Secara terminologi menurut sebagian orang, agama merupakan sebuah fenomena yang
sulit didefinisikan. WC Smith mengatakan, "Tidak berlebihan jika kita
katakan bahwa hingga saat ini belum ada definisi agama yang benar dan dapat
diterima". Meski demikian, para cendekiawan besar dunia memiliki definisi,
atau yang lebih tepatnya kita sebut dengan kesimpulan mereka tentang fenomena
agama. Beberapa di antaranya adalah sebagai berikut. Emile Durkheim
mengartikan, agama sebagai suatu kesatuan sistem kepercayaan dan pengalaman
terhadap suatu yang sakral, kemudian kepercayaan dan pengalaman tersebut
menyatu ke dalam suatu komunitas moral. Karl Mark berpendapat bahwa agama
adalah keluh kesah dari makhluk yang tertekan hati dari dunia yang tidak
berhati, jiwa dari keadaan yang tidak berjiwa, bahkan menurut pendapatnya pula
bahwa agama dijadikan sebagai candu bagi masyarakat. Spencer mengatakan bahwa
agama adalah kepercayaan akan sesuatu yang Maha mutlak. Dewey menyebutkan agama
sebagai pencarian manusia akan cita-cita umum dan abadi meskipun dihadapkan
pada tantangan yang dapat mengancam jiwanya, agama adalah pengenalan manusia
terhadap kekuatan gaib yang hebat.

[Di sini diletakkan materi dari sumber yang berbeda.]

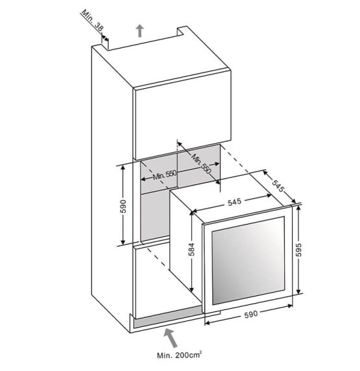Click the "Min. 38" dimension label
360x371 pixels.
[93, 21]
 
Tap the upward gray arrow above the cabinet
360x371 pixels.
[140, 30]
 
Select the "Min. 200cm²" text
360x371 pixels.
[180, 355]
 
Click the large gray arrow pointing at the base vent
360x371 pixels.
[171, 338]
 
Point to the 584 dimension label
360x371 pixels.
[191, 249]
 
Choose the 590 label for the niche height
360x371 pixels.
[123, 206]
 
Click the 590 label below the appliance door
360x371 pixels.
[250, 315]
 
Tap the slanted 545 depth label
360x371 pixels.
[277, 186]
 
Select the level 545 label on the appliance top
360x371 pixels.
[234, 202]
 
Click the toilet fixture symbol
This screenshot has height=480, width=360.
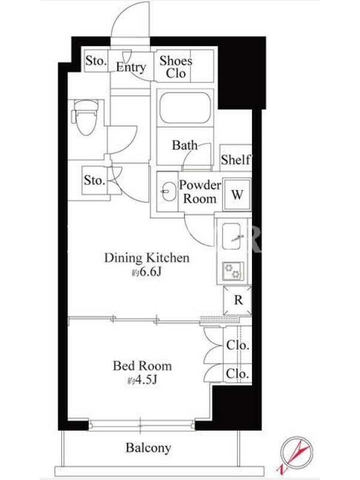point(85,117)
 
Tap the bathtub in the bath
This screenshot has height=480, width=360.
point(185,108)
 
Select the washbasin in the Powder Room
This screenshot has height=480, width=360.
point(167,191)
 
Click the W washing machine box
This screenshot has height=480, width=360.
point(237,194)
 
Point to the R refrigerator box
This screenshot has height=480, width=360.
point(238,301)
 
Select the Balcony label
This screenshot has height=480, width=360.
point(148,448)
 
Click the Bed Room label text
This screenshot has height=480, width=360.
point(142,366)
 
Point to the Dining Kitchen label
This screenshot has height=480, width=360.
point(147,258)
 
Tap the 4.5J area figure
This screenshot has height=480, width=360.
point(142,380)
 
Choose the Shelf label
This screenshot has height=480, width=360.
point(236,159)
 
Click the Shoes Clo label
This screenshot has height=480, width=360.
point(176,67)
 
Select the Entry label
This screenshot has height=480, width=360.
point(131,67)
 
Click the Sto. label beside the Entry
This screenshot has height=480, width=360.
point(96,61)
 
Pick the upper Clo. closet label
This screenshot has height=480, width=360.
point(238,345)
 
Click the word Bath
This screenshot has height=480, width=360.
point(185,145)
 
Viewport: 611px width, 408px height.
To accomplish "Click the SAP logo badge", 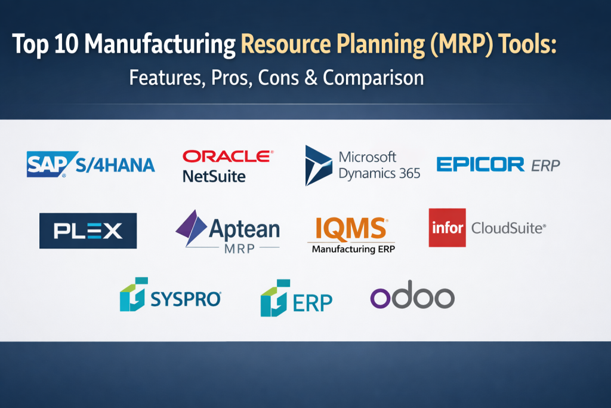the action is pyautogui.click(x=51, y=164).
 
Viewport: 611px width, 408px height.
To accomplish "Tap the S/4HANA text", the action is pyautogui.click(x=115, y=165).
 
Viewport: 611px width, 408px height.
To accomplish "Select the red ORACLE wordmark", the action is pyautogui.click(x=228, y=157).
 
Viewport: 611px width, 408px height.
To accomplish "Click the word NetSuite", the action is pyautogui.click(x=214, y=176).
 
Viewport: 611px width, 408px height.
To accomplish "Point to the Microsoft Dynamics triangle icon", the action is pyautogui.click(x=318, y=165).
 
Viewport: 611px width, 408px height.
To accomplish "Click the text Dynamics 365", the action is pyautogui.click(x=379, y=174).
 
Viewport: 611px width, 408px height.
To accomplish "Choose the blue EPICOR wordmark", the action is pyautogui.click(x=480, y=164).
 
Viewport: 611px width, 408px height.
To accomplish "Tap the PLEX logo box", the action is pyautogui.click(x=88, y=231).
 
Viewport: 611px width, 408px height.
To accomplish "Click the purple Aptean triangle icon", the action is pyautogui.click(x=191, y=228).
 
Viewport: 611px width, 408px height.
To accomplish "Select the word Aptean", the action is pyautogui.click(x=244, y=229).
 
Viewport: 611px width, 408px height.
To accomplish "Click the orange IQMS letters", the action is pyautogui.click(x=351, y=228).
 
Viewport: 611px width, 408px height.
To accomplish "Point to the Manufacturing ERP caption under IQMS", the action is pyautogui.click(x=353, y=249).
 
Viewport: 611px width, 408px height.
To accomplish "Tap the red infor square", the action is pyautogui.click(x=448, y=228).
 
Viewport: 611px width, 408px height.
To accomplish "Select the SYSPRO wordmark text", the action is pyautogui.click(x=186, y=299).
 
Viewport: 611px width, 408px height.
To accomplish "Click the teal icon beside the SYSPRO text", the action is pyautogui.click(x=134, y=295).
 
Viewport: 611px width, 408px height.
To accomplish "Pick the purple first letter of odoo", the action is pyautogui.click(x=380, y=298).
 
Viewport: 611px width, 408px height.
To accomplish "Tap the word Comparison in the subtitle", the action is pyautogui.click(x=374, y=78).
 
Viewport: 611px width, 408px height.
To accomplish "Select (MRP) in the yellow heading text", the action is pyautogui.click(x=462, y=44).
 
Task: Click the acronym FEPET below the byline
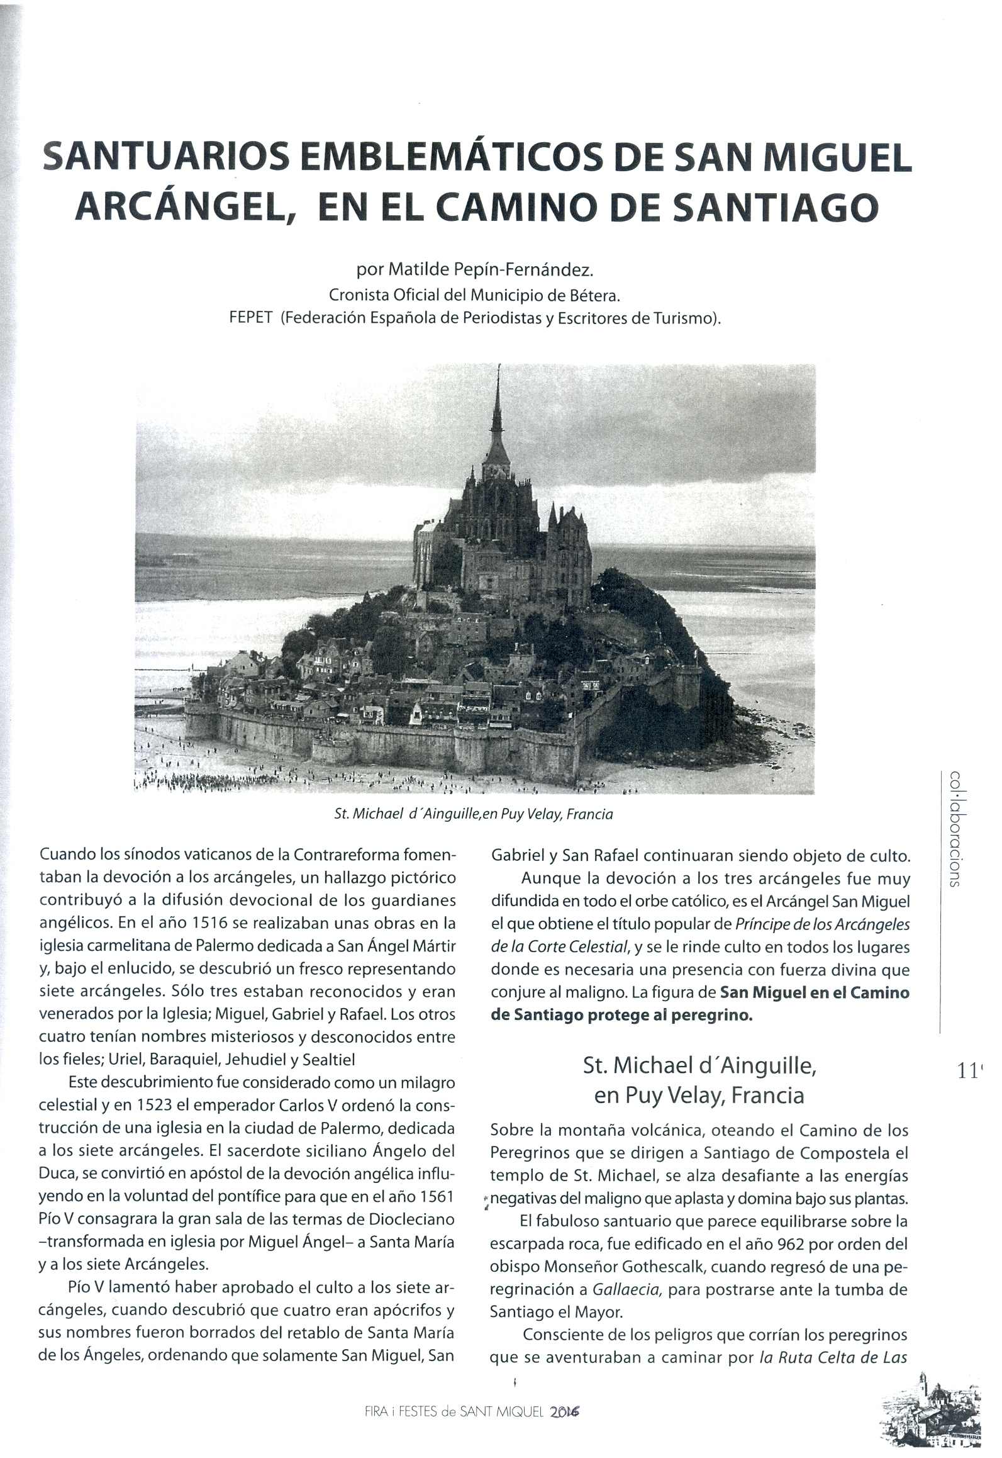click(252, 318)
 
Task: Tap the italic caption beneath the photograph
click(474, 814)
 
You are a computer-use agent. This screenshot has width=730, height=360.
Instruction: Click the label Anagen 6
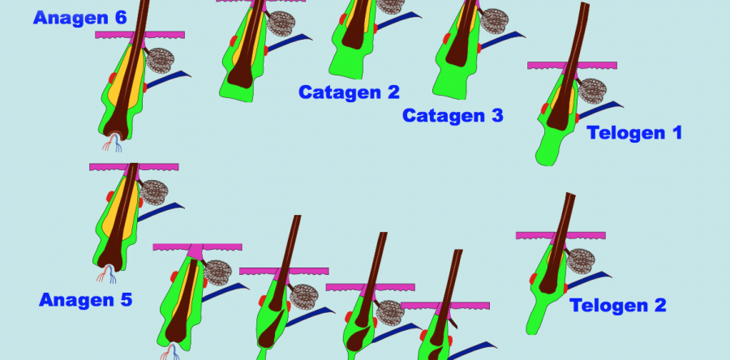pyautogui.click(x=80, y=18)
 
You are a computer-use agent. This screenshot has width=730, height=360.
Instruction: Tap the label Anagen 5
pyautogui.click(x=86, y=299)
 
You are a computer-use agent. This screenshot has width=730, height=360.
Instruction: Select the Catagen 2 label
pyautogui.click(x=349, y=92)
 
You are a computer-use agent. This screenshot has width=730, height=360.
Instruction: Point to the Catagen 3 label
pyautogui.click(x=453, y=115)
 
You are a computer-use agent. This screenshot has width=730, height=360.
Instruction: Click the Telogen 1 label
pyautogui.click(x=634, y=133)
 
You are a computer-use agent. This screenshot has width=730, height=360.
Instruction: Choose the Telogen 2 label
pyautogui.click(x=618, y=306)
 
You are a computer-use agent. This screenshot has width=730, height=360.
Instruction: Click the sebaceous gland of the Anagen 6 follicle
pyautogui.click(x=160, y=61)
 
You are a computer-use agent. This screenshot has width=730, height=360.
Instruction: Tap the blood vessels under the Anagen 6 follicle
pyautogui.click(x=112, y=143)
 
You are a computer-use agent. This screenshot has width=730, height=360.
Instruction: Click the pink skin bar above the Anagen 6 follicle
pyautogui.click(x=140, y=35)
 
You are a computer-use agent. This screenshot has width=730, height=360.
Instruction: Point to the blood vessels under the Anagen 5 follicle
pyautogui.click(x=106, y=274)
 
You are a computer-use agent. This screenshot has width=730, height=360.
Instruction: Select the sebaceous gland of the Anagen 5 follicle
pyautogui.click(x=153, y=192)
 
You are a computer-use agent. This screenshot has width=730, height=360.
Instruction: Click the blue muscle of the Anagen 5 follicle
pyautogui.click(x=161, y=211)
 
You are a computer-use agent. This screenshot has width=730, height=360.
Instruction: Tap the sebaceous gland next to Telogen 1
pyautogui.click(x=592, y=91)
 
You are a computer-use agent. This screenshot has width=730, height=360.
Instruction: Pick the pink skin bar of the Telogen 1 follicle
pyautogui.click(x=572, y=66)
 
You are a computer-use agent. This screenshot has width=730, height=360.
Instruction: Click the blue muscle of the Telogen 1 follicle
pyautogui.click(x=600, y=109)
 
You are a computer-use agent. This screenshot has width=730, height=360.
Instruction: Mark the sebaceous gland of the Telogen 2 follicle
pyautogui.click(x=581, y=261)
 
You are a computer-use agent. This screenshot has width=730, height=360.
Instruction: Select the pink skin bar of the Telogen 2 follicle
pyautogui.click(x=560, y=236)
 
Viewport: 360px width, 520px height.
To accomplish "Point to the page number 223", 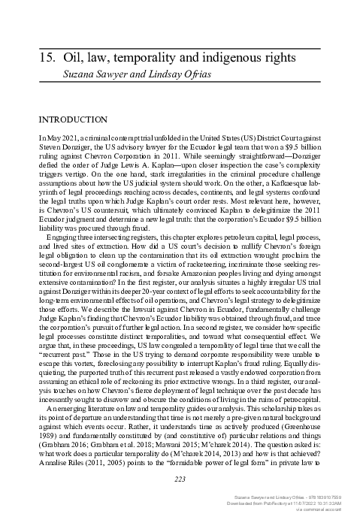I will pos(180,459).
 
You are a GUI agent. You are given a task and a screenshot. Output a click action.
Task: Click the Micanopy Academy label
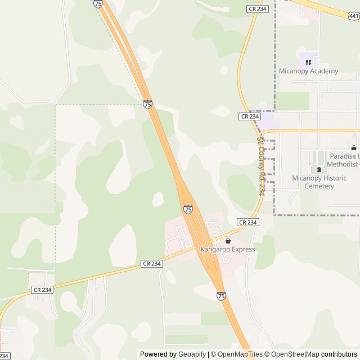tap(309, 71)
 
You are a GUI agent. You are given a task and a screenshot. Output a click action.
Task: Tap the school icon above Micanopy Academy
tap(308, 62)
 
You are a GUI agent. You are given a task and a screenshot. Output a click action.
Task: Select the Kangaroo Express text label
tap(228, 249)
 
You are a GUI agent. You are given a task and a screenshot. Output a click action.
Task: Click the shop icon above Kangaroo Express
tap(228, 241)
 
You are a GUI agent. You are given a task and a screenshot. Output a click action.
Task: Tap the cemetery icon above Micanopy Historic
tap(319, 170)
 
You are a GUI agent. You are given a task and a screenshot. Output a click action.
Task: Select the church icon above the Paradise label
tap(353, 148)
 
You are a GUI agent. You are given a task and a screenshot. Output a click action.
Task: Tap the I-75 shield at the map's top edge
tap(98, 3)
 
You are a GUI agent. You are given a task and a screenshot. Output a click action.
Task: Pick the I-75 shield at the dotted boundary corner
tap(147, 105)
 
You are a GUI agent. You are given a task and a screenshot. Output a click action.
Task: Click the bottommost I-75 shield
tap(220, 295)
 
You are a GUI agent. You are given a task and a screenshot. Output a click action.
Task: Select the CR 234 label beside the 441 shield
tap(258, 9)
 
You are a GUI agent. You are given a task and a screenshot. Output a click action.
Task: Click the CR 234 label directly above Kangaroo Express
tap(248, 222)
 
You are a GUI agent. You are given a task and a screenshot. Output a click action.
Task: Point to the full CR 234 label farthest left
tap(42, 290)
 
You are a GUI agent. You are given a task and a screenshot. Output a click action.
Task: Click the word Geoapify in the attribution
tap(192, 354)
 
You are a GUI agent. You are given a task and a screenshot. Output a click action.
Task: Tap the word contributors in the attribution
tap(340, 354)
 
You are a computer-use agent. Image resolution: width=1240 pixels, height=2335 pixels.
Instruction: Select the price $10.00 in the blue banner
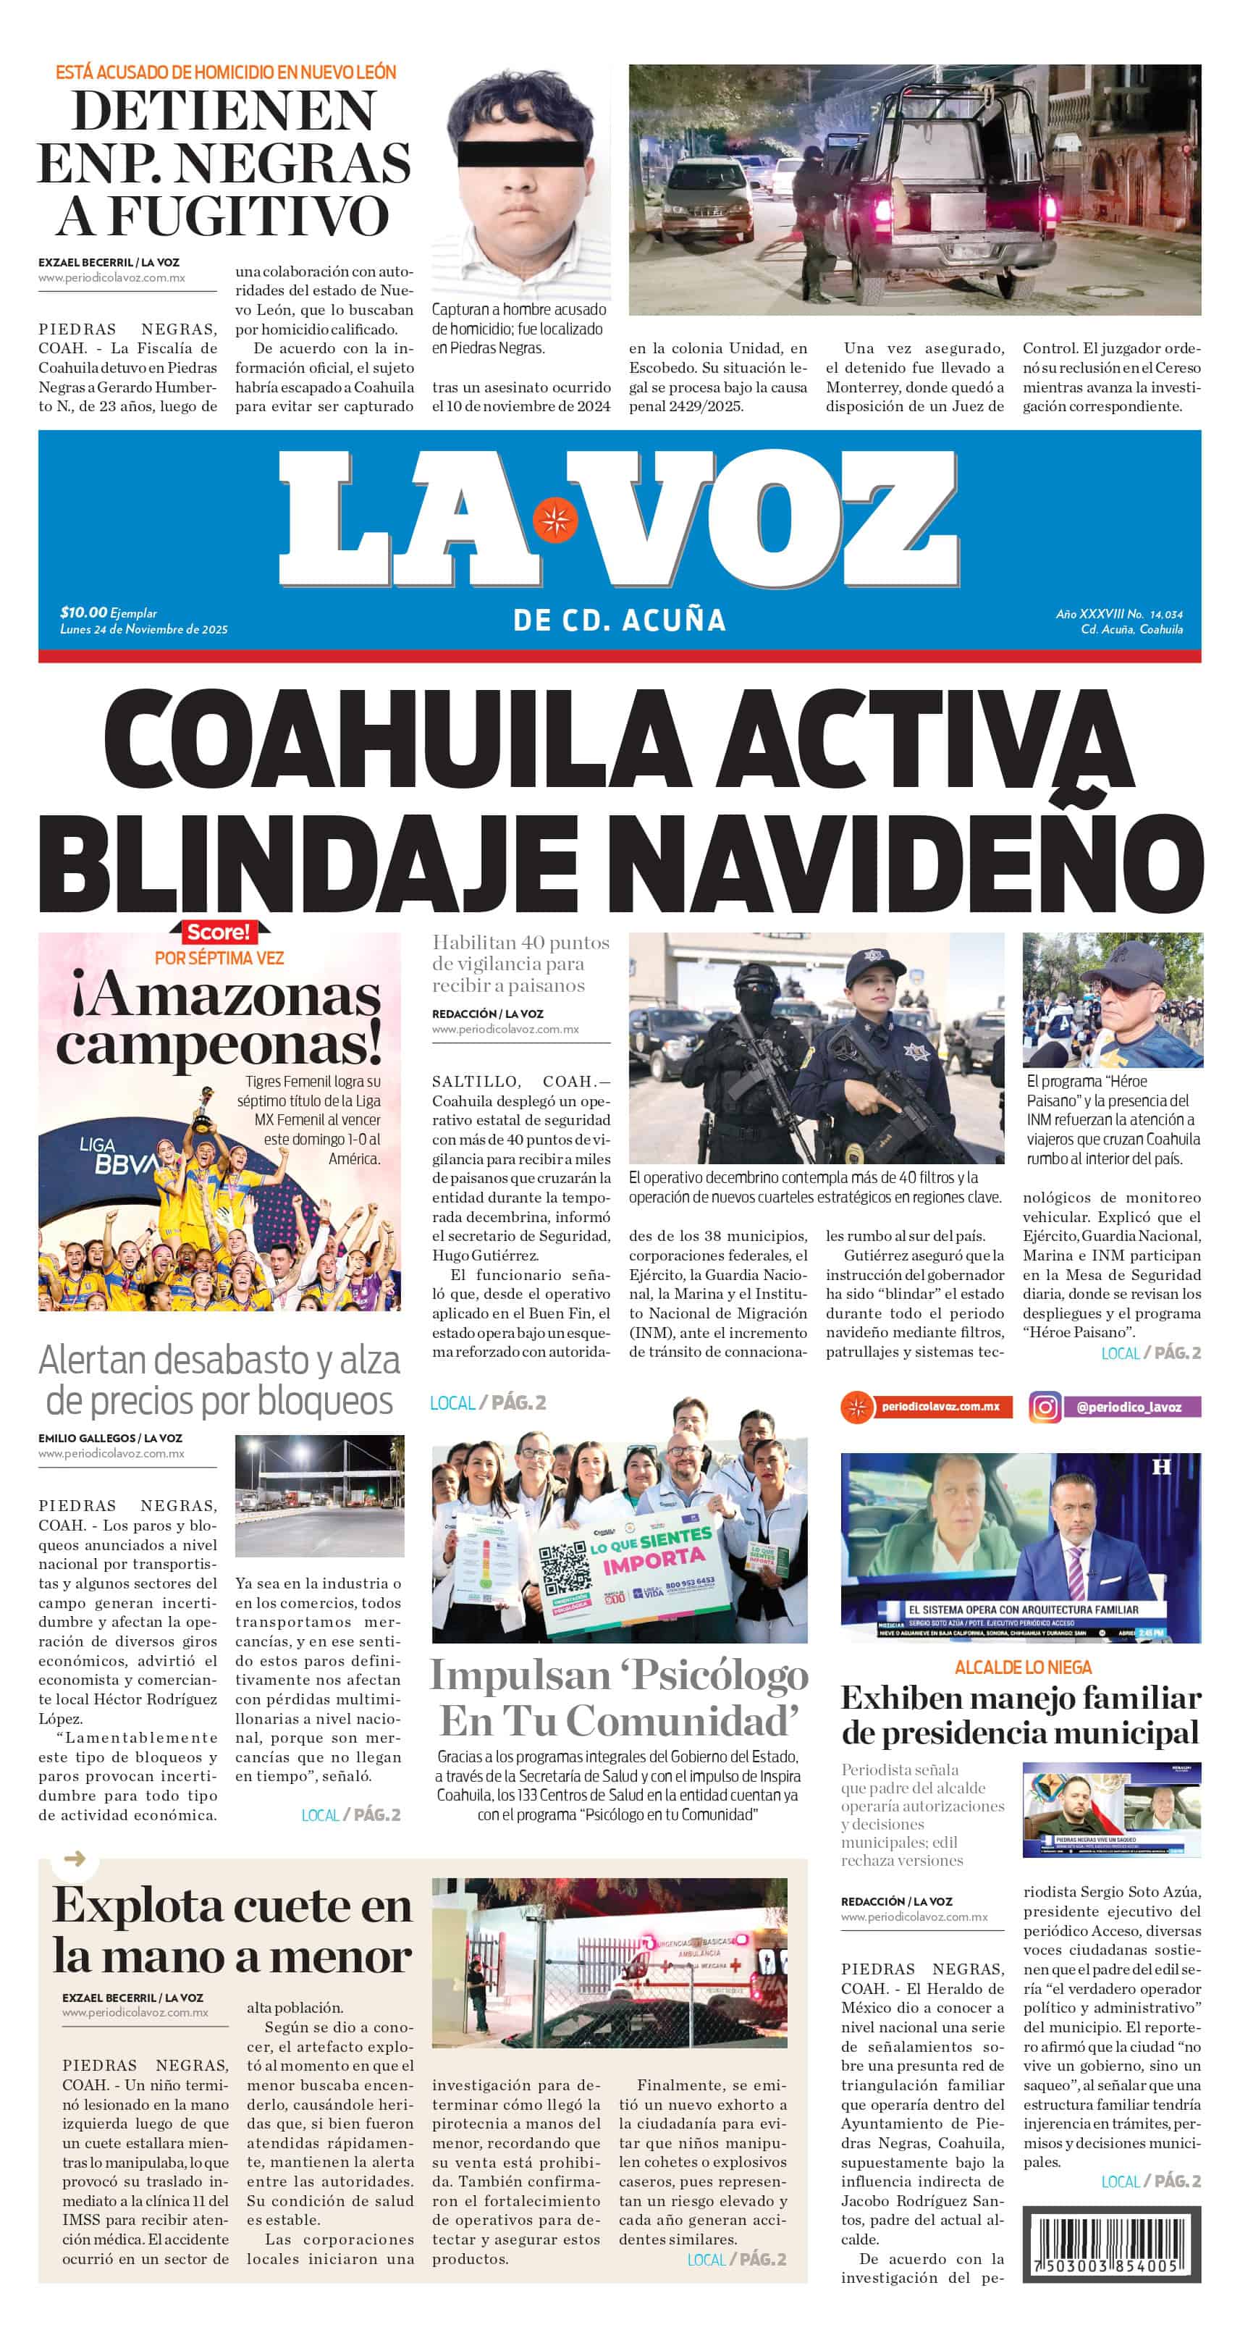point(83,612)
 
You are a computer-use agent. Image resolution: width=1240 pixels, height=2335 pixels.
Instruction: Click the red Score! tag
point(216,932)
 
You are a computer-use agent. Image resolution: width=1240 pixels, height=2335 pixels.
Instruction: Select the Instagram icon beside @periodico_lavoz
point(1045,1407)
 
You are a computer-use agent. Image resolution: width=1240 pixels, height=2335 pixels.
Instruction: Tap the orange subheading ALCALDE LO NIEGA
point(1022,1667)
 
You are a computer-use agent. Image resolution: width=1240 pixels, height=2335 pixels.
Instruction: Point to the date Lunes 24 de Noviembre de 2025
point(144,629)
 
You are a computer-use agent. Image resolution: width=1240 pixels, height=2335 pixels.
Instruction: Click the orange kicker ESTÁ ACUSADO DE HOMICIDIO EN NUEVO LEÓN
point(226,72)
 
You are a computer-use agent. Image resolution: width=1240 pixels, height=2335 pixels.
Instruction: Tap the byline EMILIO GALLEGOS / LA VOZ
point(110,1438)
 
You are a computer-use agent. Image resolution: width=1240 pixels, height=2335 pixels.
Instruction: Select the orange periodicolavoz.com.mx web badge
point(927,1407)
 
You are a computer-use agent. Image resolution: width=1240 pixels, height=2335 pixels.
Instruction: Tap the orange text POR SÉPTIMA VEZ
point(219,958)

Sebagian pemikir mengatakan bahwa apa saja
yang memiliki tiga ciri khas di bawah ini dapat disebut sebagai agama: (1).
Keyakinan bahwa di balik alam materi ini ada alam yang lain (2). Penciptaan
alam memiliki tujuan (3). Alam memiliki konsep etika. Pada semua definisi
tersebut di atas, ada satu hal yang menjadi kesepakatan semua, yaitu
kepercayaan akan adanya sesuatu yang agung di luar alam. Namun, lepas dari
semua definisi yang ada di atas maupun definisi lain yang dikemukakan oleh para
pemikir dunia lainnya, kita meyakini bahwa agama adalah kepercayaan akan adanya
Tuhan yang menurunkan wahyu kepada para nabi-Nya untuk umat manusia demi
kebahagiaannya di dunia dan akhirat. Dari sini, kita bisa menyatakan bahwa
agama memiliki tiga bagian yang tidak terpisah, yaitu akidah (kepercayaan hati),
syari'at (perintah-perintah dan larangan Tuhan) dan akhlak (konsep untuk
meningkatkan sisi rohani manusia untuk dekat kepada-Nya). Meskipun demikian,
tidak bisa kita pungkiri bahwa asas terpenting dari sebuah agama adalah
keyakinan akan adanya Tuhan yang harus disembah.